Ratchet and Clank appear in various other games; Ratchet and Clank both appear in Hot Shots Golf Fore!, PlayStation Move Heroes, PlayStation All-Stars Battle Royale, Fall Guys, and the PlayStation 4 version of Super Bomberman R, They both cameo in Astro's Playroom. Ratchet appears by himself in Jak X: Combat Racing and Jak II.

==Reception==
Ratchet and Clank have been generally well-received; Ratchet was voted as the sixteenth top character of the 2000s decade by Game Informers readers, and readers of Guinness World Records Gamer's Edition voted Ratchet as the 15th-top video game character of all time.
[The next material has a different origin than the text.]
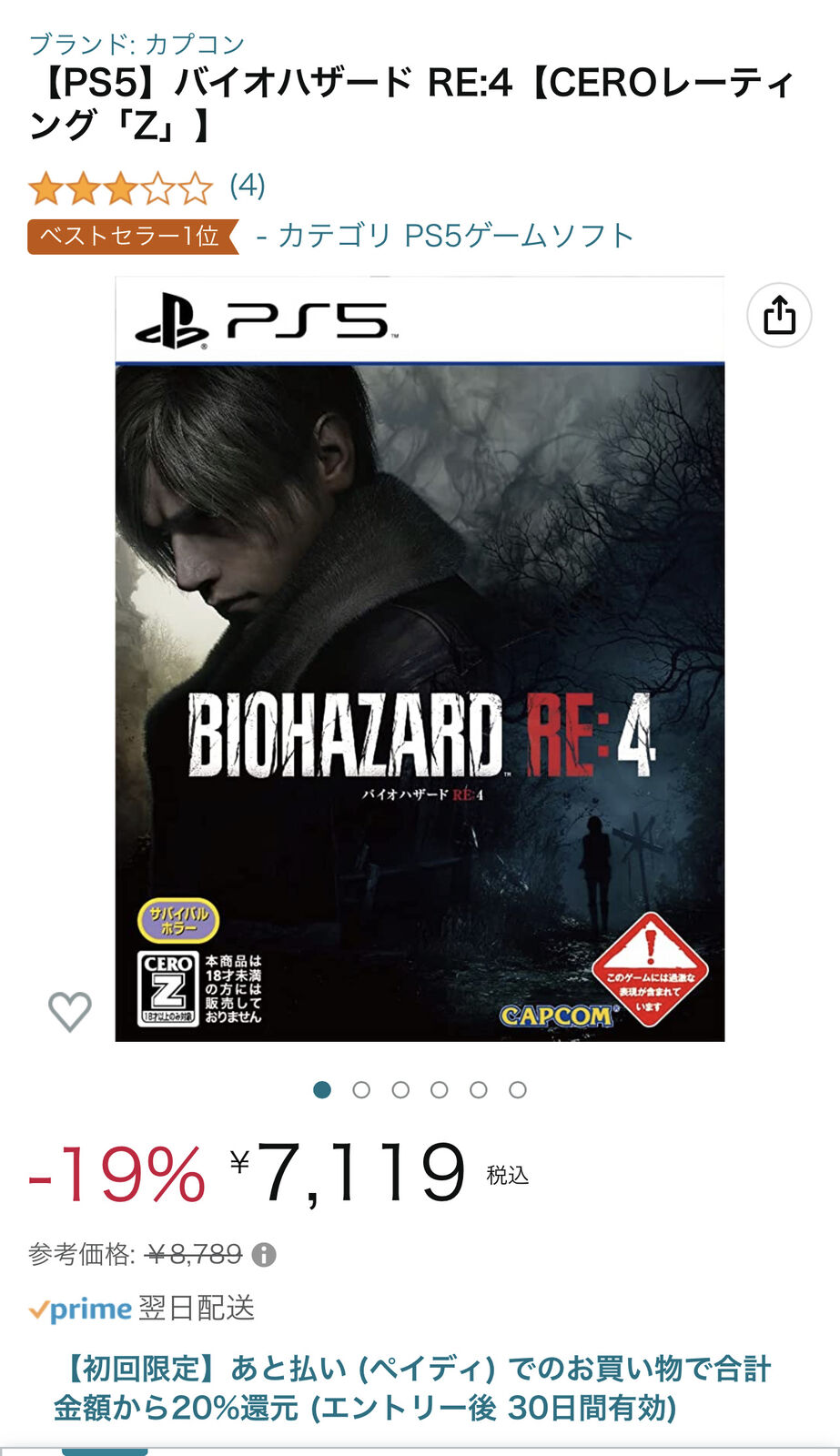Select the second image carousel dot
GamesRadar listed Clank on their list of "The 25 best new characters of the decade", describing him as a "quiet, collected and effortlessly charming robot with cool powers and cooler personality". On Mikey Kelley's vocal performance as Ratchet in Ratchet & Clank, Douglass C. Perry of IGN commented that "while Ratchet strives for that perfect dude-like teenager vibe, the voice actor generally hits the mark." He described David Kaye's performance as Clank as "quite engaging, and in some cases, charming, especially when he finishes a level or gains a weapon." Gavin Frankle of AllGame found it hard to form an emotional bond with Ratchet or Clank, saying that Ratchet is "your typical teenager [...] who desires nothing more than excitement and adventure", and that Clank is "the stereotypical intellectual; stuffy and almost prudish to a fault".
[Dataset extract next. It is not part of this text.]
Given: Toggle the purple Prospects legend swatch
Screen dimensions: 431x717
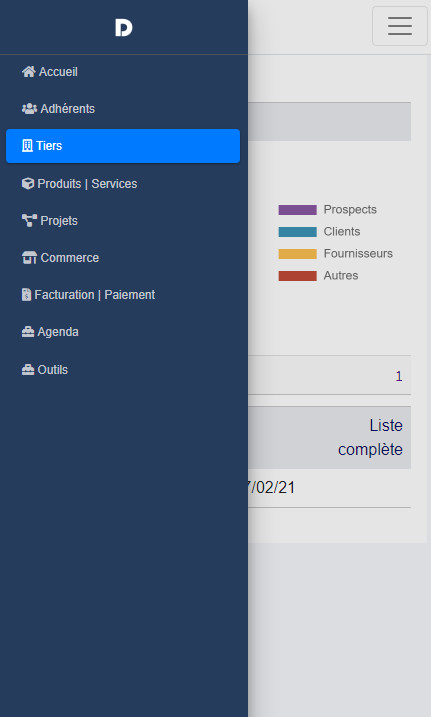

Ratchet's personality has received mixed response, with Benjamin Turner of GameSpy being highly critical of Ratchet in his review of the first game criticizing his design and demeanor, which he called "rude and immoral." He expressed a desire to see Clank as the protagonist instead. Johnny Liu of GameRevolution described Ratchet as having a "blue-collar attitude," appreciating that he's not a "typical goody-goody" though criticizing that he wasn't fleshed out. Ratchet's in-game model in Ratchet & Clank, particularly his facial animations and fur, was praised by Louis Bedigian of GameZone, noting that it is more realistic than the game's NPCs. Critics took note of Ratchet's improved character in subsequent games. Perry appreciated that he became "a little more forgiving and a lot more palatable," while Carlos McElfish of GameZone felt his new voice actor "forc[es] a psychological reset in the minds of players."